Using the line that contains "Screen dimensions: 1316x902" as the start, restate each line word for word through the final line of the material below, and return only those.

*The data*
- - - - -
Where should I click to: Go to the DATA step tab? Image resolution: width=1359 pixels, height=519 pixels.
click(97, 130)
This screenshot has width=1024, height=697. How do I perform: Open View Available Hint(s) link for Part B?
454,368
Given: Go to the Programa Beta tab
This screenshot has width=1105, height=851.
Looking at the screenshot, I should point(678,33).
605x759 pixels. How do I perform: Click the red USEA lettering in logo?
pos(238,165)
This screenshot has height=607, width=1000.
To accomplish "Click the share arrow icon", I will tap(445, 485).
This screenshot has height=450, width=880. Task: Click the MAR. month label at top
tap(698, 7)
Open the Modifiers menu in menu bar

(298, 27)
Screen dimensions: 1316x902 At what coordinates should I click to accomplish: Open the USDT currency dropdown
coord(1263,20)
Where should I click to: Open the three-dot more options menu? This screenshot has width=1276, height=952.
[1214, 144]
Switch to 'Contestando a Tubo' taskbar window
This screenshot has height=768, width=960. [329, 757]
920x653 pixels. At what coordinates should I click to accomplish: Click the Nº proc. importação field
- - - - -
*Expected output*
Screen dimensions: 1316x902 At what coordinates should I click to accomplish: Open the USDT currency dropdown
coord(1263,20)
Where should I click to: Open the three-dot more options menu? This screenshot has width=1276, height=952.
[1214, 144]
Switch to 'Contestando a Tubo' taskbar window
This screenshot has height=768, width=960. [329, 757]
920x653 pixels. At what coordinates should I click to accomplish: Click the Nº proc. importação field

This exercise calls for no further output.